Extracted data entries
* * * * * * * * *

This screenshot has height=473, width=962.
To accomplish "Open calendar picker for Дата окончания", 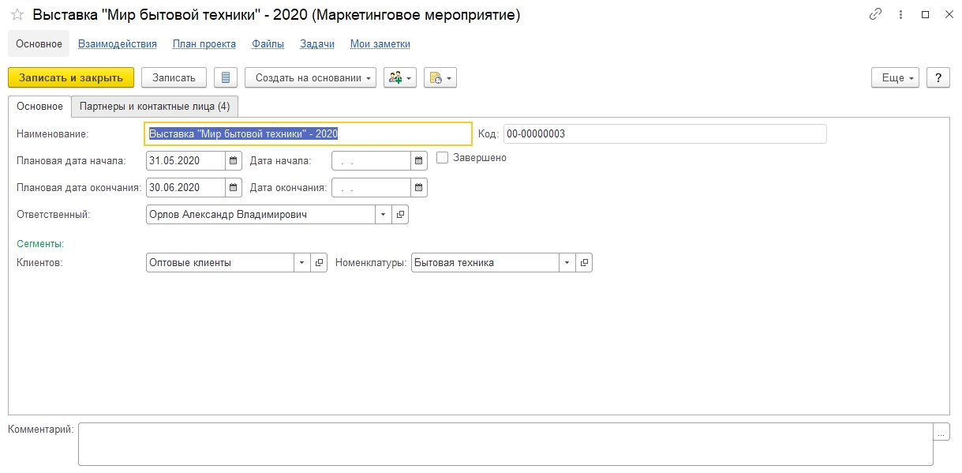I will point(419,188).
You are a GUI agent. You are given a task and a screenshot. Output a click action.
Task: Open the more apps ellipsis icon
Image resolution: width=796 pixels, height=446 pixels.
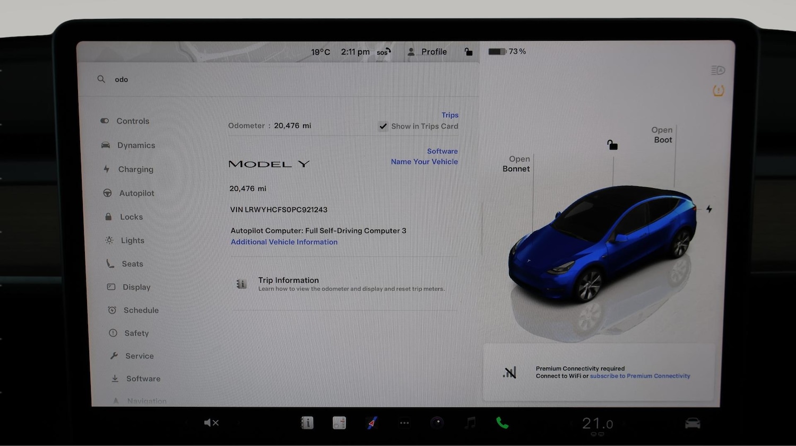(404, 423)
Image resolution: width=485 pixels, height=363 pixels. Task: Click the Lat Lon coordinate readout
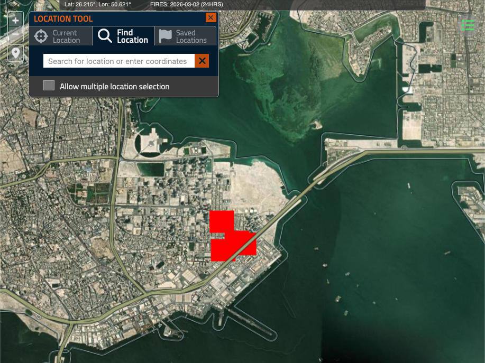[97, 5]
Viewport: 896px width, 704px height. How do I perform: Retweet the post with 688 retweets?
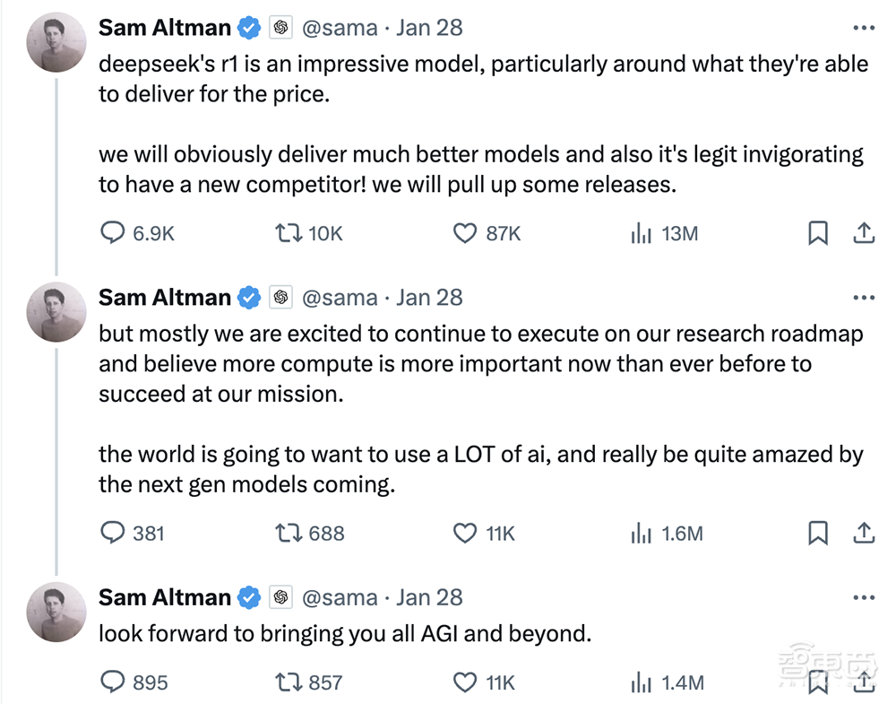pos(289,533)
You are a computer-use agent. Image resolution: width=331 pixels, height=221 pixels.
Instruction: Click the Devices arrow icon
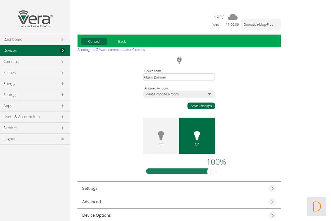click(62, 51)
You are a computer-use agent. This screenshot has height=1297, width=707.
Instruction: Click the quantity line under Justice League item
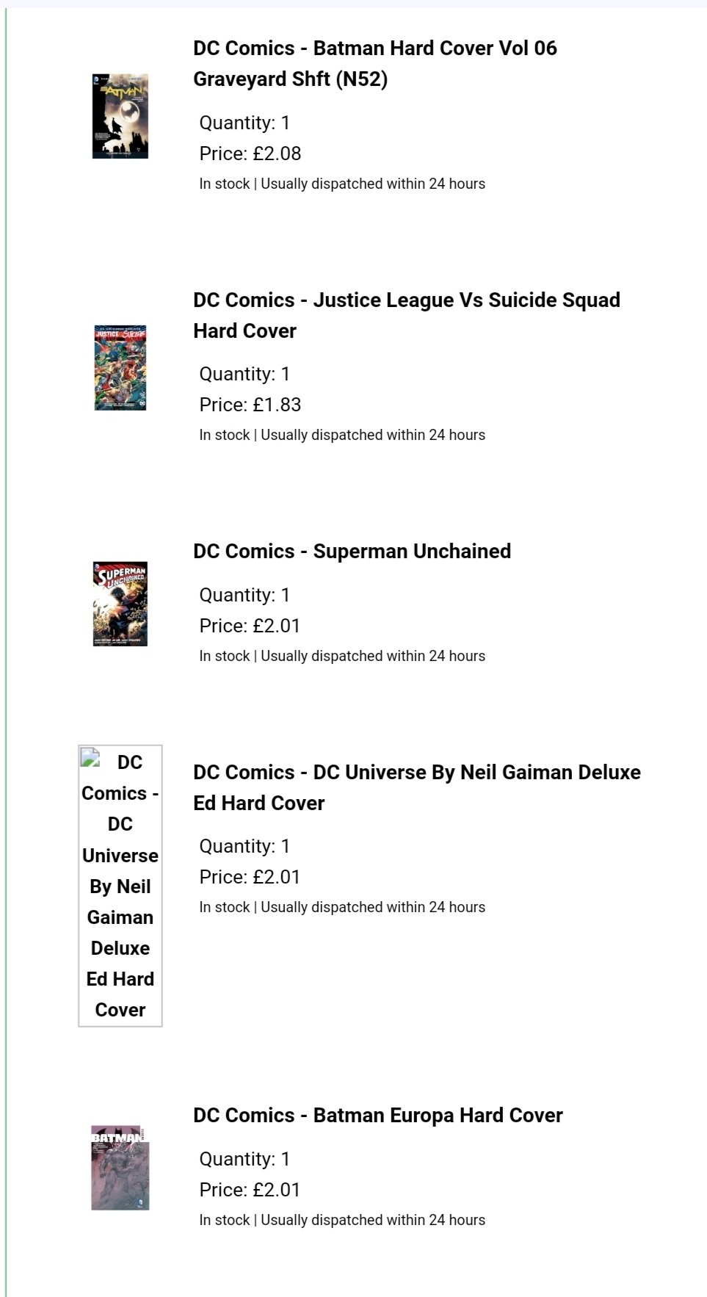(244, 374)
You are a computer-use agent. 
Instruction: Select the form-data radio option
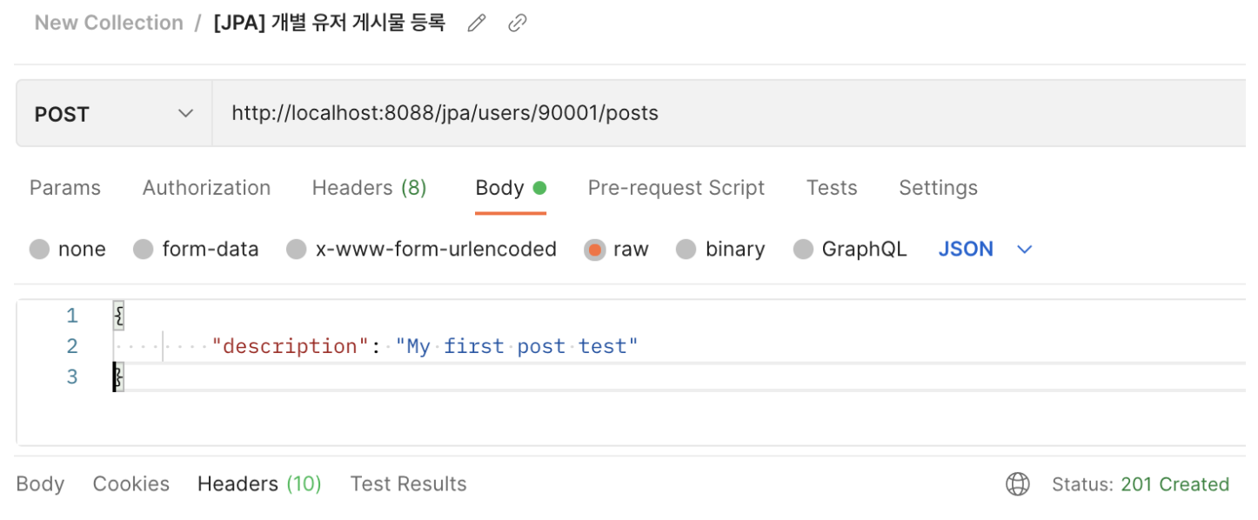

* * * * * * * * *

Search the records for the word "This" and copy out every line that holds it.

This screenshot has height=473, width=962.
You are a computer-use agent. This screenshot has height=1297, width=707.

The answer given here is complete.